A cinderella crime story, p.13
A Cinderella Crime Story, page 13
She reached for her purse.
Aiden stared. “Where are you going?”
His stepmother looked over at him. “Well, the meeting was moved to another location. Mr. Yang insisted on having it at his house for tonight. I believe he bought some new exotic animals he wanted to show off. There’s also a young man he wanted to introduce to Zhu Zhu. The two can be friends.”
I cleaned the entire house for nothing? Aiden chewed his lip. “Why did I cook so much food if we’re not hosting?”
“Well, we obviously still need to bring food,” She grabbed a pair of white satin gloves. “You would’ve known about the change if you picked up your phone last night.”
Aiden did not miss the chilly glance thrown in his direction, but his eyes wandered to Zhu Zhu. She slouched over her iPad, tapping the screen three times, each heavier than the last, and her eyes twitched to catch his gaze before returning to her drawing. “How old is this young man?” Aiden asked. “Mr. Yang’s children are very young, so I know it’s not his kids.”
“Older,” Zhu Zhu immediately mumbled just loud enough for everyone to hear.
“I said they could be friends. She will need guidance once she goes to a university that’s appropriate for her, and he’s currently attending that university,” Yin Mei interjected. “Carry everything out to the car, won’t you?”

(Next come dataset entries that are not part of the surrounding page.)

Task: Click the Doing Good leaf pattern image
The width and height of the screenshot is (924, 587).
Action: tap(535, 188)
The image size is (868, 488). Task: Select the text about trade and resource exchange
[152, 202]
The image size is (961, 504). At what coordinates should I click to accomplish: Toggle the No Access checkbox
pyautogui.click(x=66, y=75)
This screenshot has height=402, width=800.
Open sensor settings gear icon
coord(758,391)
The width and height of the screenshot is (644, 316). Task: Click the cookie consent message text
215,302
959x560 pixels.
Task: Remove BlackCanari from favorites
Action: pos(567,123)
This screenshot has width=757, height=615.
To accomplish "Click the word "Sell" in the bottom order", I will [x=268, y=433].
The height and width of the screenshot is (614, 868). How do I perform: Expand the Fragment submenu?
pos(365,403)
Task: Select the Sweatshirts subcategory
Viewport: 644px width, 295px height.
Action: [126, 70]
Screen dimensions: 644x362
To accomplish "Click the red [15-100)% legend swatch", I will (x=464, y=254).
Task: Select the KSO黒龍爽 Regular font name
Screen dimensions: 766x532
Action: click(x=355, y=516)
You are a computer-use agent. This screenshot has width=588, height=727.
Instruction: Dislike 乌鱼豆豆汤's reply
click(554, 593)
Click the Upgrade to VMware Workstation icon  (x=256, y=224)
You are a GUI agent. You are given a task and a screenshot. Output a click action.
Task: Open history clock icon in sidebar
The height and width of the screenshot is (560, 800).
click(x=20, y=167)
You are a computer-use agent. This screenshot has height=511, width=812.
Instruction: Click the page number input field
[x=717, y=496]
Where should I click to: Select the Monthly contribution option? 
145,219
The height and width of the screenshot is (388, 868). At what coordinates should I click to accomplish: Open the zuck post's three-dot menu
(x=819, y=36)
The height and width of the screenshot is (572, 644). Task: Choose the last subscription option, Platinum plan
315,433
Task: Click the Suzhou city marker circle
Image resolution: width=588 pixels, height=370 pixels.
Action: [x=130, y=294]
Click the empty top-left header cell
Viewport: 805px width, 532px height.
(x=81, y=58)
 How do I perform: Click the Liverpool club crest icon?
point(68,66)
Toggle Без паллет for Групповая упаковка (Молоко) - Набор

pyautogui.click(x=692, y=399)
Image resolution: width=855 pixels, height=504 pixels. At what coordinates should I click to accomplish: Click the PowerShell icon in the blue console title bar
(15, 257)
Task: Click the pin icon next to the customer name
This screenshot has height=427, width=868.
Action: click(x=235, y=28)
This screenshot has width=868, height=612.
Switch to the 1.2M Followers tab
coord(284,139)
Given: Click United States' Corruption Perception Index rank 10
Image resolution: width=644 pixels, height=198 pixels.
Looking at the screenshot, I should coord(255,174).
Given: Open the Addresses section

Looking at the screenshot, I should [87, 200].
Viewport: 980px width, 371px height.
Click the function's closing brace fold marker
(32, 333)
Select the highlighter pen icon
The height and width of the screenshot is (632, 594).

Aiden grabbed one of the wrapped dishes. His hands clenched. “Should we already be talking so far into the future regarding Zhu Zhu if we still have no hint on the location of the will? Assuming you’ve told me everything about it.”
Zhu Zhu slowly looked up from her iPad with wide eyes. Besides her, He Bao stopped his prancing and glared. His stepmother whirled toward him, but her gaze fell on the expensive porcelain in his hands.
Want me to throw it? To make the challenge clearer, he shifted it in his hands.
“Listen you,” He Bao snarled. “You’re asking a lot of questions for something that doesn’t concern you. This is between Ma, my sister, and me. Go put everything out in the car already! If we’re late, I’m going to tell the other families it’s because of you.”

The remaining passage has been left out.